— WORK INSTRUCTION —
Every line in the entries where "screenshot" is found should be copied.

— EXERCISE INPUT —
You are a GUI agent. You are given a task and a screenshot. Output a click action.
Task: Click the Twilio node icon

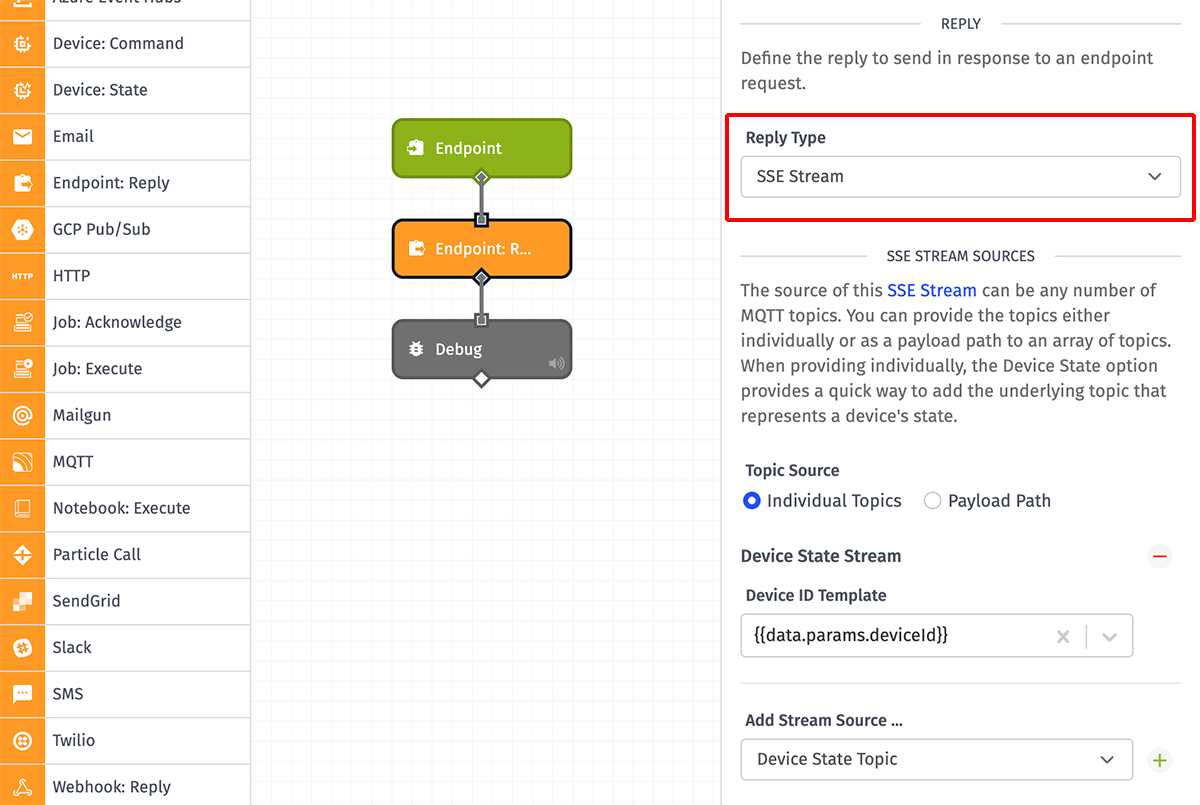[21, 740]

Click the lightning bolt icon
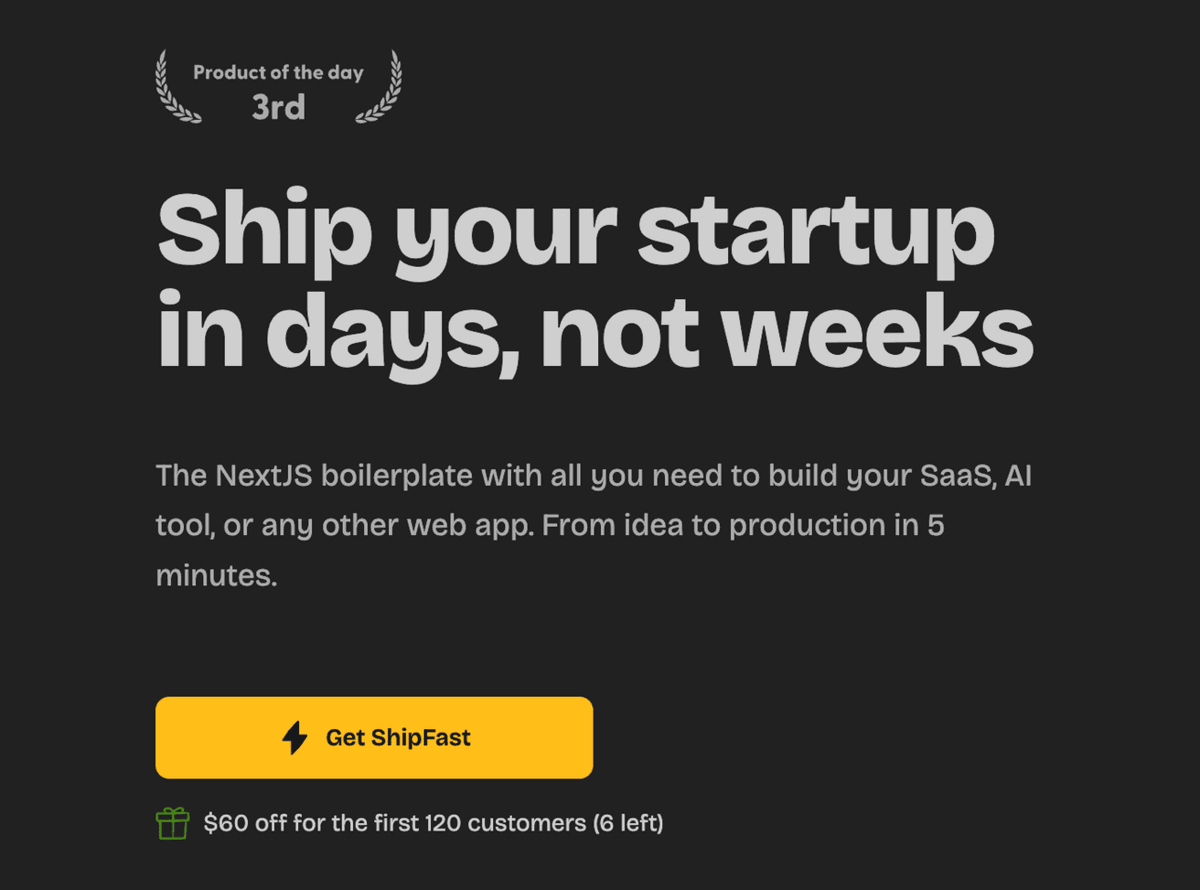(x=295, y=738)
...
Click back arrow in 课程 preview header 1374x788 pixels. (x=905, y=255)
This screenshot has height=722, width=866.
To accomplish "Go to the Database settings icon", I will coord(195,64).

— RESULT —
You are a GUI agent. You are given a task and a screenshot. Output a click action.
This screenshot has height=722, width=866.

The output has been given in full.